E-mail: stefan.borjesson@sva.se

Abstract

A selection of plasmid-mediated AmpC-producing Escherichia coli isolates carrying blaCMY-2 from Swedish broilers were characterized to establish their relatedness to and a possible overlap with human clinical E. coli isolates. The results showed diversity among the E. coli isolated from broilers, indicating that the spread in the population was not due to one strain. However, only one type of plasmid belonging to replicon type incK was identified. Furthermore, there were no indications of spread of blaCMY-2 E. coli isolates from broilers to human clinical settings, although Swedish broilers may be a source of blaCMY-2 and/or the plasmid carrying blaCMY-2.

The increasing trend worldwide of Enterobacteriaceae producing extended-spectrum beta-lactamases (ESBL) and plasmid-mediated AmpC (pAmpC) in clinical settings is of great concern, due to their ability to hydrolyse third-generation cephalosporins. Food-producing animals, poultry in particular, have been suggested to be a potential reservoir for these types of bacteria and the genes encoding ESBL/pAmpC. In a recent report the European Food Safety Authority concluded that there is indirect evidence that transmission of ESBL- and pAmpC-producing Enterobacteriaceae and genes encoding ESBL and pAmpC can occur between food-producing animals, especially broilers, and humans [1]. In Sweden, prescription of antimicrobials to animals is very limited compared with that in other European countries [2]. It was therefore an unexpected finding in 2010 that 34% of broilers in Sweden carried ESBL- or pAmpC-producing E. coli [3]. The only genes identified were blaCTX-M-1 and blaCMY-2, with blaCMY-2 clearly dominating. The cause of the high occurrence in broilers is not clear, but there are indications that imported breeding stocks may play a central role [3]. Furthermore, it is uncertain whether the high occurrence of blaCMY-2 has influenced the incidence among humans in clinical settings in Sweden. In this study we characterized a selection of blaCMY-2 E. coli isolated from the intestinal content of Swedish broilers and investigated the possibility of an overlap with human clinical blaCMY-2 E. coli isolates.

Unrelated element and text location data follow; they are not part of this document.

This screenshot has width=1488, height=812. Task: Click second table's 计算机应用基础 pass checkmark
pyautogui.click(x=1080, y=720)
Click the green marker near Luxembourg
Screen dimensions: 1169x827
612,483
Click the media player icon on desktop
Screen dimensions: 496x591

Twenty-two E. coli isolates carrying blaCMY-2 from broilers were obtained from the monitoring program SVARM 2010 [3] and were characterized using pulsed-field gel electrophoresis (PFGE) [4], multilocus sequence typing (MLST) (http://mlst.ucc.ie/) and plasmid replicon (PR) typing [5]. Antimicrobial susceptibility was assessed using the VetMIC GN-mo plates (SVA, Uppsala, Sweden) interpreted with EUCAST epidemiological cut-off values. Transferability of blaCMY-2 was tested through conjugation to E. coli HMS174. Transformation was performed on isolates unable to transfer blaCMY-2 through conjugation and transconjugants carrying multiple PR-types. Plasmid DNA was transformed using ElectroMax™DH10B™. Transconjugants/transformants were tested for antimicrobial susceptibility, presence of AmpC genes [6] and PR types. The size of transferred plasmids was determined by nuclease-S1 treatment and PFGE according to Barton [7]. The 22 isolates belonged to 11 STs (Fig. 1; Table 1). Two isolates were defined as multiresistant (resistant to ≥ three classes) and 10 were resistant to beta-lactams only. There was an association between ST and resistance pattern (Fig. 1; Table 1). Isolates belonging to the same ST generally showed identical or closely related PFGE patterns (Fig. 1). Six of the isolates were non-typeable by PFGE (Table 1). The blaCMY-2 was identified on an IncK plasmid, except for one isolate where the blaCMY-2 could not be transferred. The blaCMY-2 + IncK plasmids transferred no additional resistance phenotype and were 60–100 kb in size.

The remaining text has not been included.